The federal government’s last-minute decision to backtrack on a vaccine mandate for truckers will do little to relieve pressure on strained supply chains or prevent price hikes for food and other goods, industry insiders say.
The Canada Border Services Agency said Wednesday evening it would not require unvaccinated Canadian truck drivers to quarantine when they re-enter the country. The decision reversed plans announced in mid-November – and reiterated as recently as that morning in a video conference between federal officials and industry representatives – that were on track to take effect Saturday.
However, unvaccinated American big-riggers will still be turned away at the border starting this weekend, with the United States preparing to impose similar restrictions on Canadian truckers on Jan. 22.
Up to 26,000 of the 160,000 drivers who make regular cross-border trips will be sidelined as a result, adding further bottlenecks and potential price hikes to the flow of goods ranging from produce to auto parts and medical devices, say the Canadian Trucking Alliance and the American Trucking Associations.
Bison Transport CEO Rob Penner says unvaccinated long-haulers will be just as hamstrung as they were before Ottawa’s surprise decision, since truckers of both nations will be barred from entering the other unless they’re inoculated.
“I’m a little fearful that this is really just semantics, that they can make each other look like the bad guy and it doesn’t really change anything,” said Penner, whose Winnipeg-based fleet of 1,000 tractor-trailers carries retail goods and food and beverages into Canada.
The sector continues to push for a delay on the vaccine mandate in both countries, but Penner holds out little hope based on the government’s move Wednesday.
“If Canada has this insistence that U.S. truckers must be double vaccinated to come in, then what typically happens is that the U.S. would take the same approach,” he said.
Some 30,000 trucks roll across the border each day hauling nearly $850 million in freight, according to 2020 figures from the U.S. Bureau of Transportation Statistics.
Teamsters Canada, which represents 15,000 truckers in Canada, says the logistics chain is already missing tens of thousands of drivers due to poor working conditions.

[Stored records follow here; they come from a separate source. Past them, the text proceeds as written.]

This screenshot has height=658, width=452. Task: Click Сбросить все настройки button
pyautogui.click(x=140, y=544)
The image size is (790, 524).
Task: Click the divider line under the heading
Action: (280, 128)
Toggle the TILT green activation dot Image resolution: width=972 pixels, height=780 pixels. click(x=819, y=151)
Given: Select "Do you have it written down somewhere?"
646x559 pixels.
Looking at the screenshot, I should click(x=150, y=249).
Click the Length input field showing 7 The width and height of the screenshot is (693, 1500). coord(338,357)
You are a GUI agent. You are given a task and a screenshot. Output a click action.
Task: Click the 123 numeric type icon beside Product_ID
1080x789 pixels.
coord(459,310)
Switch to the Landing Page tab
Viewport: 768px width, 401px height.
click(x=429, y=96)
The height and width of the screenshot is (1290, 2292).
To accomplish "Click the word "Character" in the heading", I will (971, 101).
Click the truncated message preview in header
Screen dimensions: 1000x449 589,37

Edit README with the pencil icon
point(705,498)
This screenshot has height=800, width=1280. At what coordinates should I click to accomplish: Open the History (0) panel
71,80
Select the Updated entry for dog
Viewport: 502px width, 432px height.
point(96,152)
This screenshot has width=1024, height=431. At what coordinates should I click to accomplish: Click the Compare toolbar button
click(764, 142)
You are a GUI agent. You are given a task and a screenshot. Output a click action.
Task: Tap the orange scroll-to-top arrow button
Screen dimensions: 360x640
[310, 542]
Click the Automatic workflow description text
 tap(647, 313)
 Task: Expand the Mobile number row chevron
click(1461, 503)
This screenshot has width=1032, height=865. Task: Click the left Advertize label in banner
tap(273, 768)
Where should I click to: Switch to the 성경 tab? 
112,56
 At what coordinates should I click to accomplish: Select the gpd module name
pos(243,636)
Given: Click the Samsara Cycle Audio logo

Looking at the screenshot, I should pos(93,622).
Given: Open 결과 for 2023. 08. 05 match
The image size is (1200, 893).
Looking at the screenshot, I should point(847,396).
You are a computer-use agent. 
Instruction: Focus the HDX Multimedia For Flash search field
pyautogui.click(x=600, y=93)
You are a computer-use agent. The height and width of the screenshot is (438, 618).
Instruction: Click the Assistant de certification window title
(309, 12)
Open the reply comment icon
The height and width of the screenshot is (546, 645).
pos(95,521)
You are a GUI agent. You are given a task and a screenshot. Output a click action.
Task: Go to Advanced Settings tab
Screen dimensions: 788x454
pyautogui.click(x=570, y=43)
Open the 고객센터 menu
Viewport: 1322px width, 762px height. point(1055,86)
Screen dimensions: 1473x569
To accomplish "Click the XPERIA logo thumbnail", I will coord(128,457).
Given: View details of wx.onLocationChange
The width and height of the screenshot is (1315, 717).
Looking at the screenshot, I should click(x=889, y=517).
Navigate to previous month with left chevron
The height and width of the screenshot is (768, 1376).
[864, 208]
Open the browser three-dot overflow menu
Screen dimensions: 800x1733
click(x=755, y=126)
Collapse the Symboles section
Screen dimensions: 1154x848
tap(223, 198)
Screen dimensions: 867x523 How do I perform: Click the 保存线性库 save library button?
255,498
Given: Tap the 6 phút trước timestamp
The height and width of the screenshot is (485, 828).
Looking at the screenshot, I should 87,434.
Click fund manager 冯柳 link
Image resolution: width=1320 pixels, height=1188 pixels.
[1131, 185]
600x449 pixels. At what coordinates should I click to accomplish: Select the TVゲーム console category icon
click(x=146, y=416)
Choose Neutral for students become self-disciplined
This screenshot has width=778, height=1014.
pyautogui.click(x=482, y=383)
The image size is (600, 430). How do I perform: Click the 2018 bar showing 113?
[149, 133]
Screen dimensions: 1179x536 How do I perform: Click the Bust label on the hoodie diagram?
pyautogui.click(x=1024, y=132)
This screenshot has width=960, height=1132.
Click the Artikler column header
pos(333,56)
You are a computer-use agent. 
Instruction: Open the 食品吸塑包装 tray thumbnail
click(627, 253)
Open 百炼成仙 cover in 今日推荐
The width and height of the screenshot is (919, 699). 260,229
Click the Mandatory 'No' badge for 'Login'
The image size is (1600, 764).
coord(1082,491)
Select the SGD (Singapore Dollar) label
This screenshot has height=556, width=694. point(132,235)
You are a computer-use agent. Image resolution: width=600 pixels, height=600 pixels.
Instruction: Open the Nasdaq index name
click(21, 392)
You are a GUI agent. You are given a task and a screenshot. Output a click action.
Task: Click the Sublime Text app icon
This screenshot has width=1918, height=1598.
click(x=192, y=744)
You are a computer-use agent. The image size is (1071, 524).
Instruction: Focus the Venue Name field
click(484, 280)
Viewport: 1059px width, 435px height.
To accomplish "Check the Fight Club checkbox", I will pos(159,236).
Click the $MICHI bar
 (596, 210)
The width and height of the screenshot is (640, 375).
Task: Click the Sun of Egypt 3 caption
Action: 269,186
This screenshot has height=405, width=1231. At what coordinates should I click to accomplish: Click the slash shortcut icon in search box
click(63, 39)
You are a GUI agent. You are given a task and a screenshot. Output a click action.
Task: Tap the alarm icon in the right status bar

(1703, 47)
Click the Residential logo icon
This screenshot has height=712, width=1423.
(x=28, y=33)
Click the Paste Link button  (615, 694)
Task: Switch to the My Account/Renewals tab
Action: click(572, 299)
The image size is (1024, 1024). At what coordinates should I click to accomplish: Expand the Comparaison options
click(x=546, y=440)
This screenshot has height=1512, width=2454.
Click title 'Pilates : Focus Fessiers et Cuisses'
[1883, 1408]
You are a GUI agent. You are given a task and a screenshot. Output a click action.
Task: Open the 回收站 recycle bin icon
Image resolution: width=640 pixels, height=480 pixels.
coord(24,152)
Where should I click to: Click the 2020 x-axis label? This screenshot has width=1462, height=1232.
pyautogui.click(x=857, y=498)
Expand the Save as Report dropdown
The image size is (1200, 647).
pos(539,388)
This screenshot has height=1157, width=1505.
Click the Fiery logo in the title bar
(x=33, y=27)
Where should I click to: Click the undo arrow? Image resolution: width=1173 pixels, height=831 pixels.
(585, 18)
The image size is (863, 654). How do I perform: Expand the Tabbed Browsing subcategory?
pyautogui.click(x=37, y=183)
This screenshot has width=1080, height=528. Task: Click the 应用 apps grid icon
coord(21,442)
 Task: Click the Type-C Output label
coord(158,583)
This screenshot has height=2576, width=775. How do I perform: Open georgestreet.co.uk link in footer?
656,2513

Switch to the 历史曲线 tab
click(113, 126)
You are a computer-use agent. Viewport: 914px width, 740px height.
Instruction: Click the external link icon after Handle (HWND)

“Blaming professional drivers is not the answer,” spokesman Stephane Lacroix said in an email, referring to possible cost increases or stock shortages.
“It is the labour shortage that is primarily responsible, not the pandemic and its impact.”
Government officials met virtually with union and corporate representatives between 11 a.m. and noon on Wednesday, where the latter were told that the trucking industry’s exemption from the vaccine mandate would end Saturday as planned, according to Canadian Trucking Alliance president Stephen Laskowski.
Less than nine hours later, the Canadian Border Services Agency told The Canadian Press that Ottawa would abandon those plans for Canadian big-riggers, and maintain them for their U.S. counterparts.
“With the increased number of cases as a result of the Omicron variant, we are seeing across the country and around the world, an impact on essential sectors that can result in labour shortages, putting a strain on sectors like transportation,” Laurel Lennox, a spokeswoman for Transport Minister Omar Alghabra, said in an email Tuesday.
“We also know that vaccination is the best way to fight this pandemic, to protect the health and safety of workers, and to keep our economy moving.”